LOS ANGELES — Bradley Beal is standing at the free-throw line, lining up a shot. He’s done this a million times in his life, but this shot is different. Beal is seeing the basket through the lens of a tiny camera that is running through the goggles he has on his head.
His first shot is wide left. His next is wide right. By his third attempt, he has his line scoped out, but not the distance. His fourth is right on line with the rim. From there, it’s the same sweet form that landed Beal his first All-Star appearance.
For the moment, Beal is existing in virtual reality. The headset is made by Verizon and offers a glimpse into the world of 5G technology, which is still in the development stage. 5G is the future and it will be here sooner rather than later. The company says it will begin offering residential service in Sacramento by the latter half of the year.
Verizon says that 5G will be 100 times faster than 4G, which addresses one of the key issues in virtual reality technology: latency. That’s a measure of how quickly information is processed and presented back to you.
When a basketball is coming your way, or, say, a self-driving car, you want latency to be as minimal as possible. Verizon says its 5G network is capable of single-digit millisecond latency. The blink of an eye, by comparison, is 300-400 milliseconds.
“Crazy, crazy,” Beal says after he has rejoined actual reality. “When you first put them on, it’s a black screen. Then all of a sudden the camera turns on and it’s not your eyesight; it’s the cameraman. It’s kind of weird to experience, but the signal is so fast it’s like your eyes are actually working. I kind of felt like RoboCop.”
After Beal found the rhythm on his shot, Anthony Davis joined him in virtual reality. The two traded free throws for a while, before AD ventured behind the three-point arc. The duo happily launched shots, lost in their own virtual existence.
“I saw everything that I would see with my real eyes,” AD said. “Lot of crazy, crazy things going on in this world. Everything was showing up in real time, so that was pretty dope.”
I’m about to get a quick demonstration for myself, and I have a little trepidation about the experience, being a Luddite who is generally allergic to new tech.
So I ask Davis what it’s like to exist in your own world that’s actually controlled by someone else. “Virtual reality is like … reality,” he says laughing.
After a brief period of adjustment with the headset, I’m able to focus on the Verizon rep in front of me. We exchange high fives and the whole experience becomes exceptionally normal a lot faster than I imagined.
All of this is important because the NBA’s relationship with technology is paramount to its growth as a league. Its embrace of social media has opened doors that other sports leagues slammed shut, providing an unlimited and instantaneous marketing machine at its fingertips.

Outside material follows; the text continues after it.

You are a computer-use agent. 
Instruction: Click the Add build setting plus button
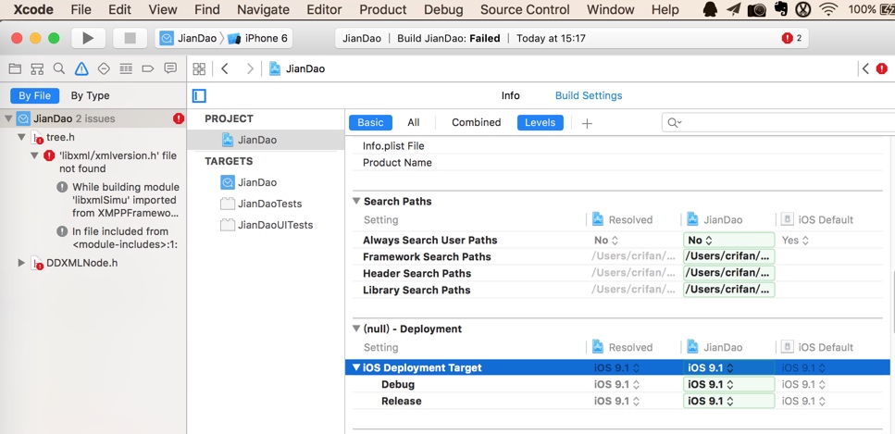(x=587, y=123)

Tech was the first thing Adam Silver mentioned in his annual state of the game press conference on Saturday night, and the league’s Tech Summit has become one of the hottest tickets of All-Star weekend. Earlier this week at the Recode conference, Silver was part of a forum for something called mixed reality, which is a hybrid between the real and virtual worlds.
That’s the world the NBA wants to inhabit eventually. Its most marketable commodity is the game experience, which is different live in arenas than it is on television. It is particularly different from the first few rows of seats than it is from the upper deck.
That presents a problem in that there’s only so many of those experiences to go around, and those are limited by the constraints of physical space.
“The challenge for this league is how can we then bring that experience to our well over a billion fans around the world who will never get a chance to see a game in person,” Silver said. “So technology and creating a more immersive experience for fans is something that we spend a lot of time on at the league office.”
This seems wise. The NBA is in the middle of a prosperous era with a lucrative television contract feeding into its galaxy of stars. Those broadcast rights have an expiration date attached, and there’s no telling where the market for live sporting events will be in 2025 when the current agreement expires, or even how we’ll consume the games.
Perhaps by then we won’t just be watching Bradley Beal. We’ll be experiencing the game through his eyes in real time, like we’re right there on the court with him.